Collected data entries
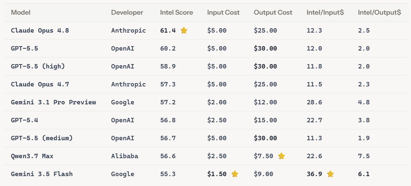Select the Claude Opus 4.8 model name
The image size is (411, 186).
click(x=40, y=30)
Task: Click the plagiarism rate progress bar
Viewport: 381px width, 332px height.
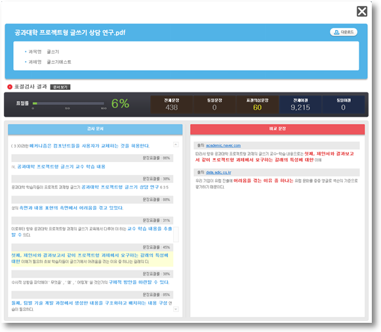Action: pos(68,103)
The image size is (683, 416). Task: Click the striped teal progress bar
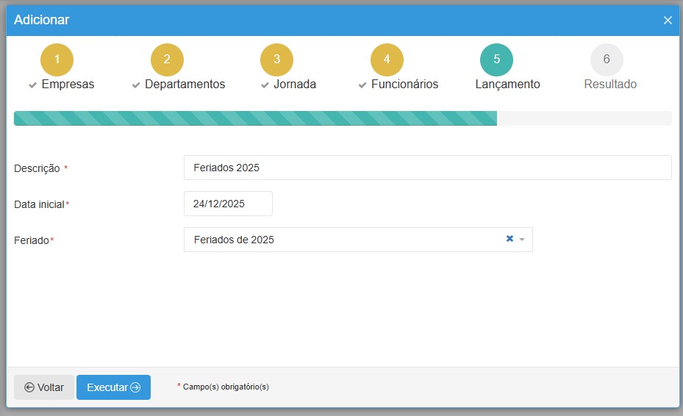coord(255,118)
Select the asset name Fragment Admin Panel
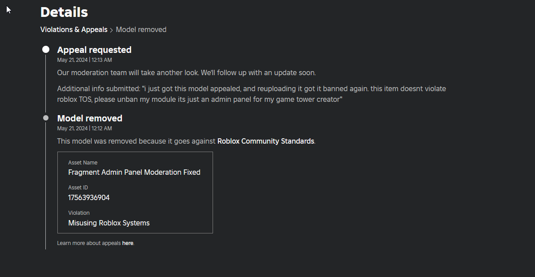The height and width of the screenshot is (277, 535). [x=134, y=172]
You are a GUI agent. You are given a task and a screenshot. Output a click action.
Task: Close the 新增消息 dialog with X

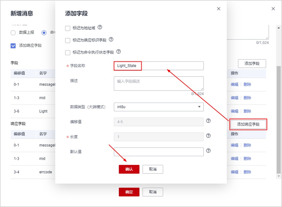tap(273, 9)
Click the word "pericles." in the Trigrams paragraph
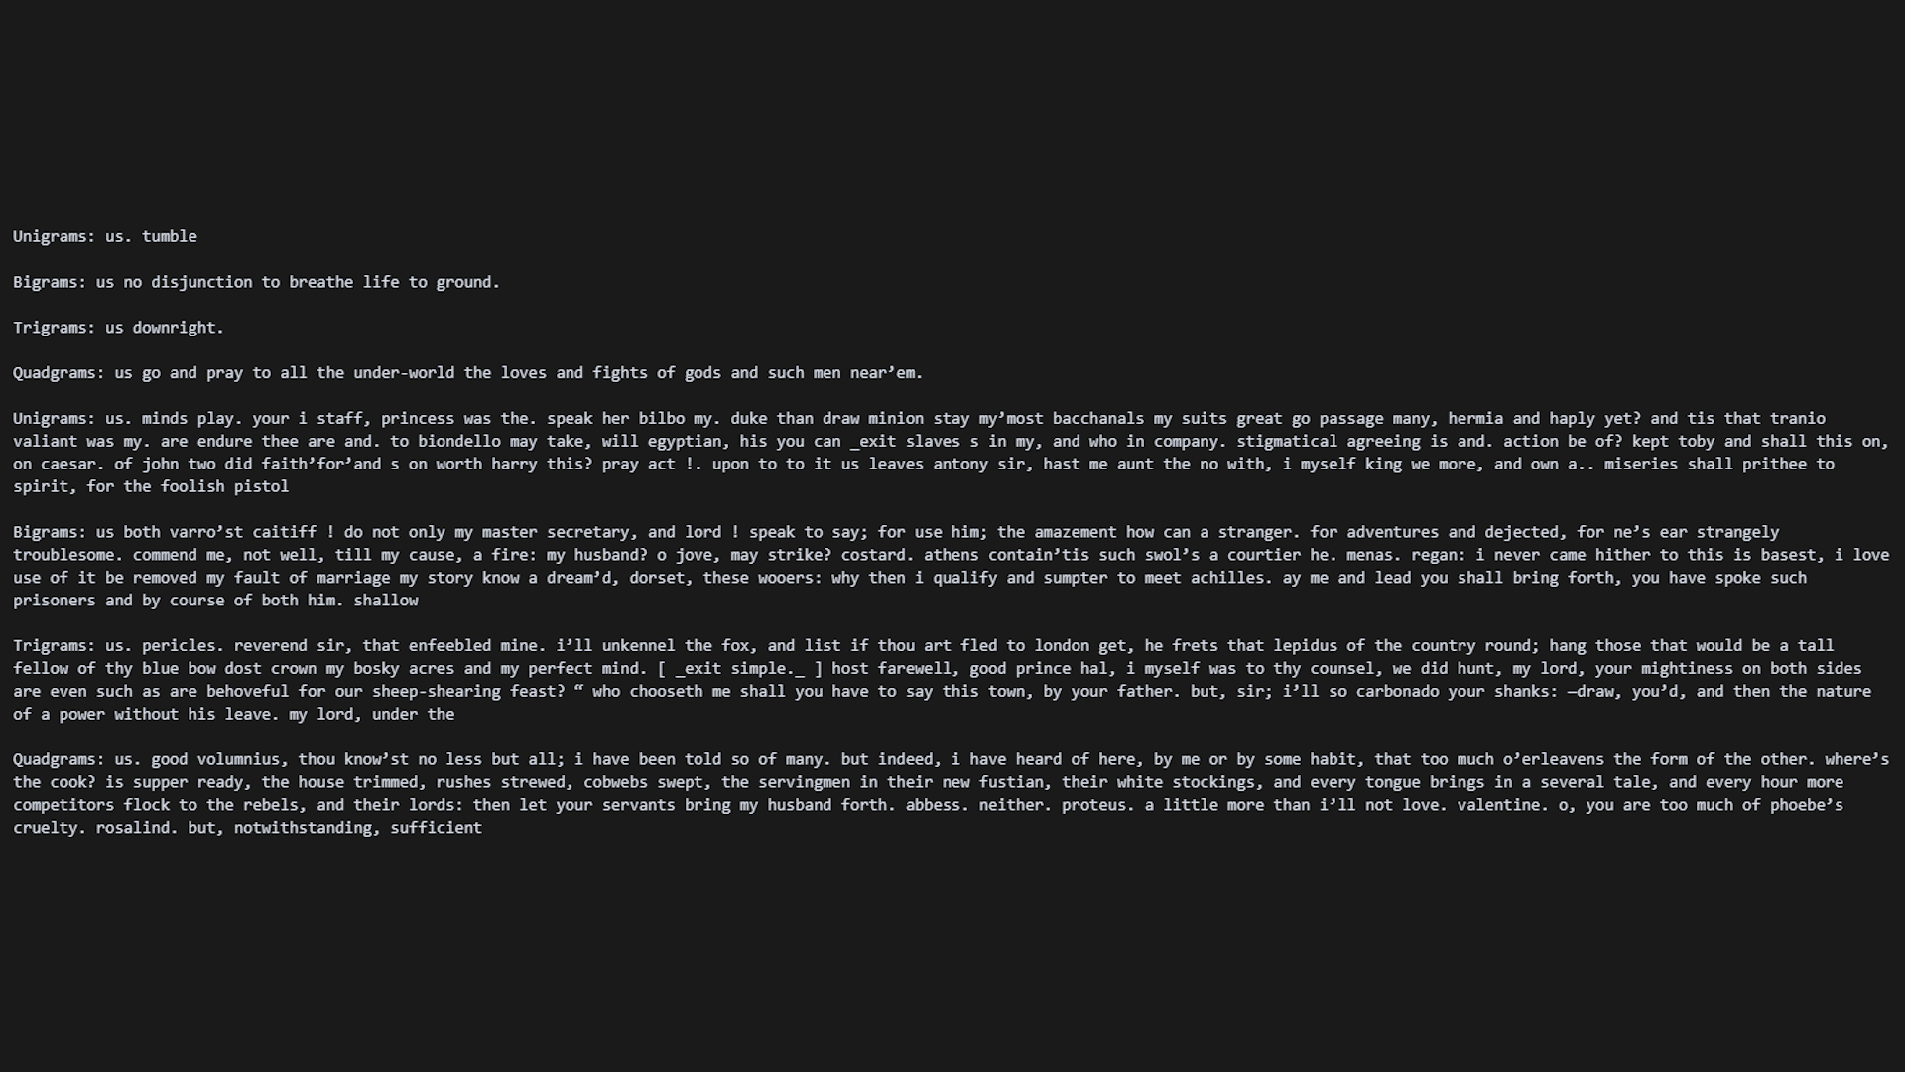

Brief:
Where a line contains "You are a GUI", begin there and set down exactly each line through the end of the data above, omitting any pictures.

Solution to this exercise:
You are a GUI agent. You are given a task and a screenshot. Output a click action.
Task: Close the 新增消息 dialog with X

tap(273, 9)
Click the word "pericles." in the Trigrams paragraph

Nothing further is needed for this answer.